Below waterline marine sealant is required to seal off your transom screw holes

More complex designs and setups may need to consult the manual further for more ideas on mounting options and locations whilst some boats also have purpose designed areas to avoid drilling into the hull. Our transom was quite bare bones in nature but with a previously mounted LSS StructureScan transducer that gave us quite clear readings it was a pretty easy changeover process to place it roughly in the same location. What made this location the best spot for our hull is that the transducer remains in the water when the boat is on the plane thus providing a constant bottom depth reading even at high speeds. This is critical if the Active Imaging 3-in-1 is your only transducer mounted to the boat.

Putting the finishing touches on the transducer cable transom mounting process

The mounting spot is also away from any lifting strakes on the underside of the hull which tend to provide turbulence that impairs the flow of clean water over the face of the transducer resulting in a poor image return. These are some of the characteristics that you’re looking for in an ideal mounting location for your 3-in-1 Active Imaging transducer and once you’ve located the best spot it’s onto the mounting process.
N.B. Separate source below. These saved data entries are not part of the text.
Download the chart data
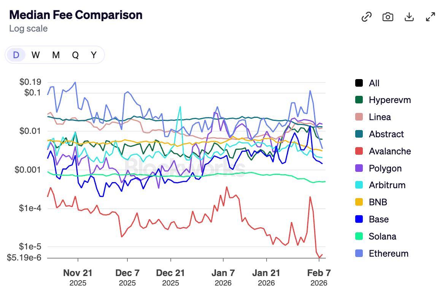 pos(409,17)

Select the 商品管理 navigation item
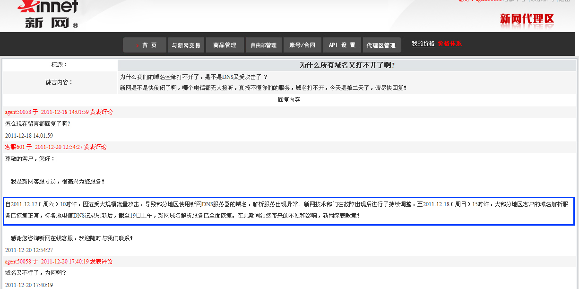[x=225, y=45]
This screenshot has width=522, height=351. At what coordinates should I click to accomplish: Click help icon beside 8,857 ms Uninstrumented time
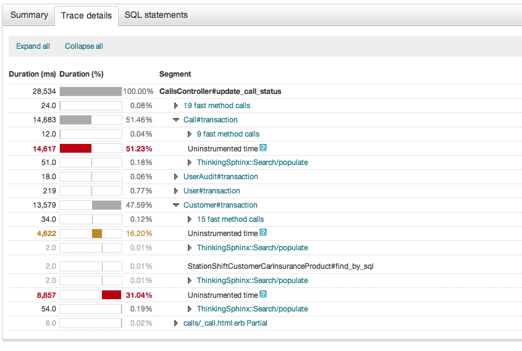[x=263, y=295]
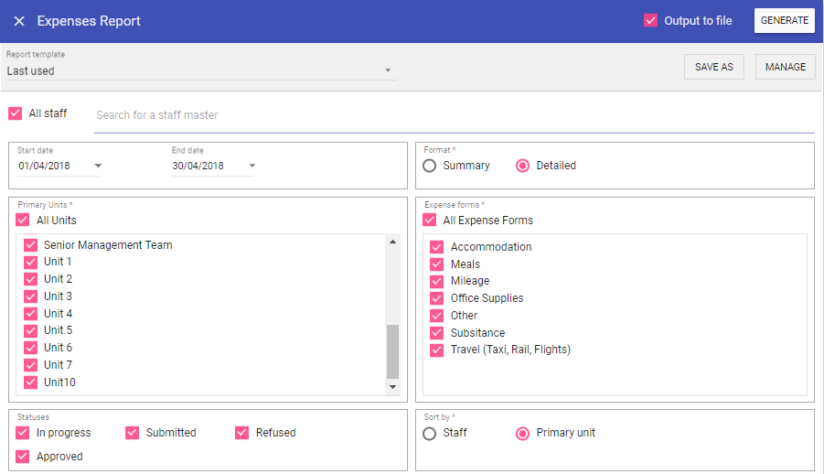Uncheck the Mileage expense form

click(437, 281)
Keep in mind that the boat may not be sitting perfectly horizontal on the trailer so use a few transom reference points to mark up some levels with a pencil in the likely mounting location. The transducer should ideally sit right on the bottom edge of the transom slightly lower than the hull but not too low that it will cause excess drag through the water. It can’t sit too high either because the transducer won’t experience a clean flow of water over its face.

A stainless vent-hole cover provided a neat finish when running the transducer cable into the boat

As long as you’re in the ballpark however the transducer can still be adjusted vertically when being fixed onto the hull as the grill plate style of mounting bracket allows for fine tuning this process. The bracket was outlined with a pencil and the screw holes were also marked out and drilled accordingly before being filled with some marine grade below waterline sealant. The bracket was held in place over the template we had marked out and the screws were mounted most of the way in with some final adjustments made to ensure it sat level on both the vertical and horizontal axes before tightening the screws completely.
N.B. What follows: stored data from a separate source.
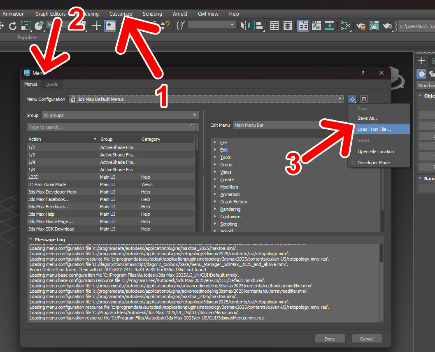Open the Scripting menu
The image size is (435, 352).
[152, 14]
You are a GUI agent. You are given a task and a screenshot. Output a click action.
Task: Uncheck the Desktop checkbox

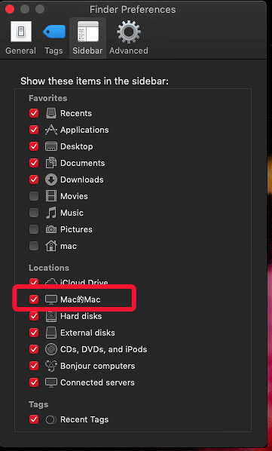point(34,146)
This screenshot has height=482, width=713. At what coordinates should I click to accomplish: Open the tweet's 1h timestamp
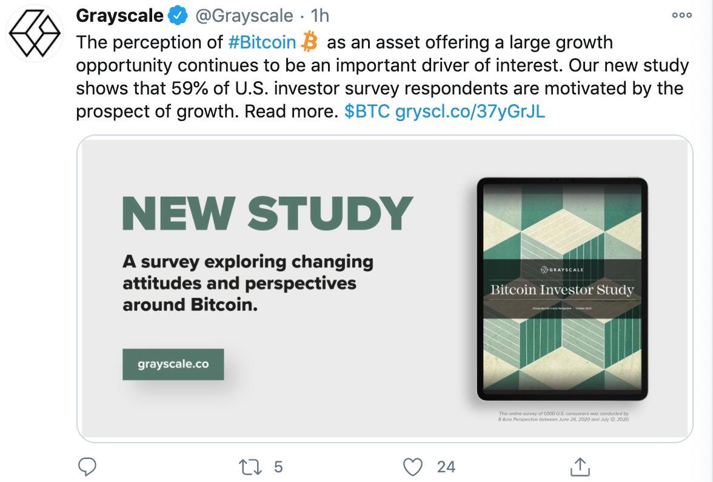click(x=320, y=16)
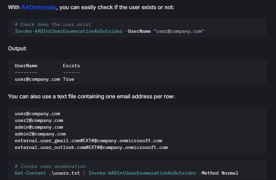The width and height of the screenshot is (276, 180).
Task: Select the quoted "user@company.com" string argument
Action: click(179, 31)
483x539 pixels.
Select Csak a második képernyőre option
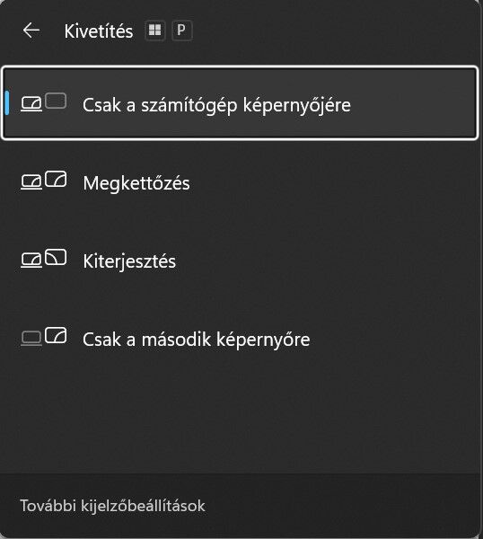[x=240, y=339]
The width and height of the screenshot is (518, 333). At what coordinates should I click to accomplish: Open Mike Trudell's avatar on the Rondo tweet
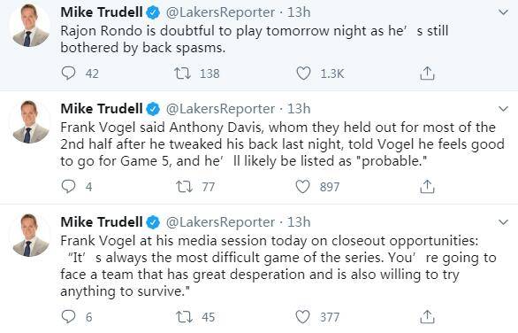click(x=30, y=26)
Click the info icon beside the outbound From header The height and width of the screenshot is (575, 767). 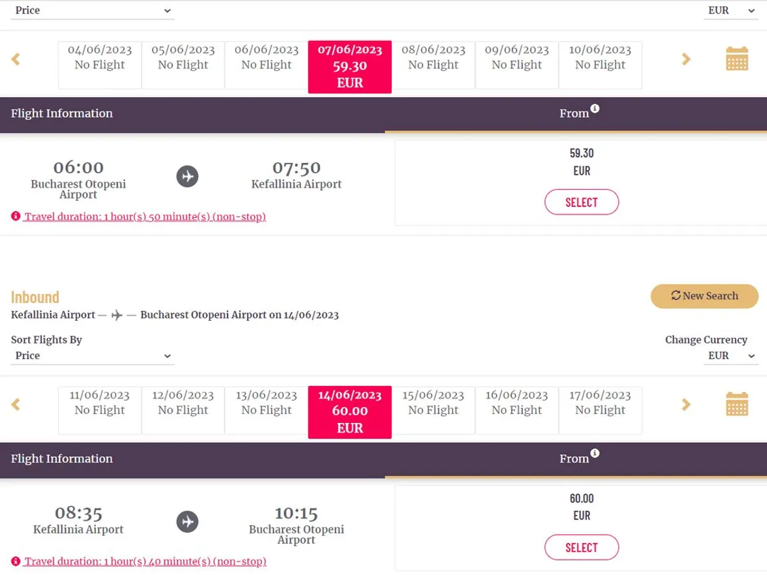click(x=595, y=109)
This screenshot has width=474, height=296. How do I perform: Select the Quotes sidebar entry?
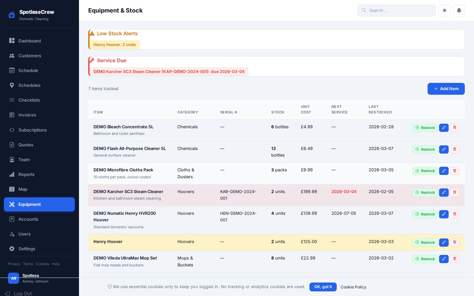tap(26, 145)
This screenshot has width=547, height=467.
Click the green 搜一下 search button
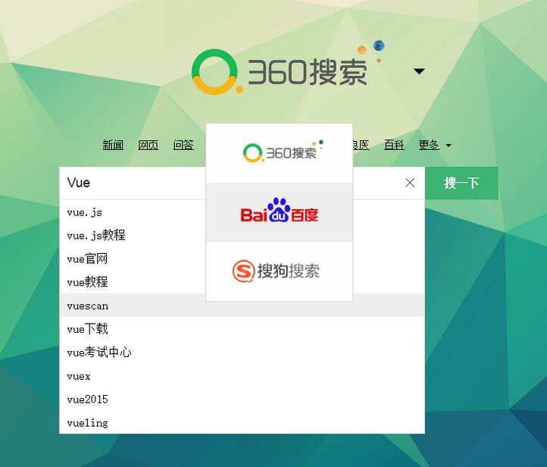[461, 183]
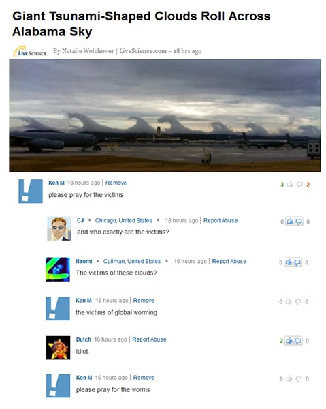Image resolution: width=326 pixels, height=409 pixels.
Task: Report Abuse on Dutch's comment
Action: pyautogui.click(x=149, y=339)
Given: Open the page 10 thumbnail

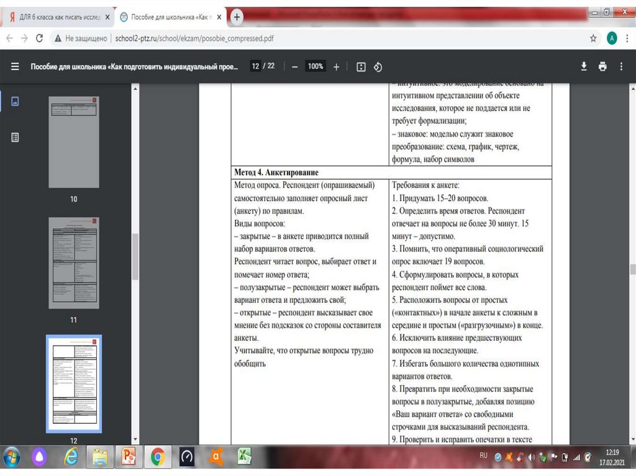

With the transducer mounted all that was left to do was run the cable along the transom in a neat configuration. This was achieved with cable clips screwed into pre-drilled holes with plenty of marine sealant to block them off. The cable entered the boat through the transom wall via a hole saw cut out just wide enough to push the 9-pin connecter head through before being sealed up with some more sealant and a stainless-steel vent hole cover to provide a neat finish. We ran the cable under the gunnels to the helm and zip tied it to existing wires along the way to ensure it was tucked up and out of sight. The 9-pin connector was pulled through the head unit mounting bracket to join the existing power and NMEA cables and this final piece of the puzzle signalled that the job was done.

A bit of dash re-wiring was well overdue

Upon reflection things were pretty smooth sailing and provided you are well prepared with all the tools and equipment you’ll need then it easily falls within the skillset of the (very) average handy boat owner. Don’t forget to consult your HDS LIVE installation guide for a more detailed reference or ideas on how you could adapt the install for your particular setup. It’s not overly complicated stuff and it truly is satisfying to sit back and admire your own handy work with one of the best available sounders on the market now and up running at your fingertips.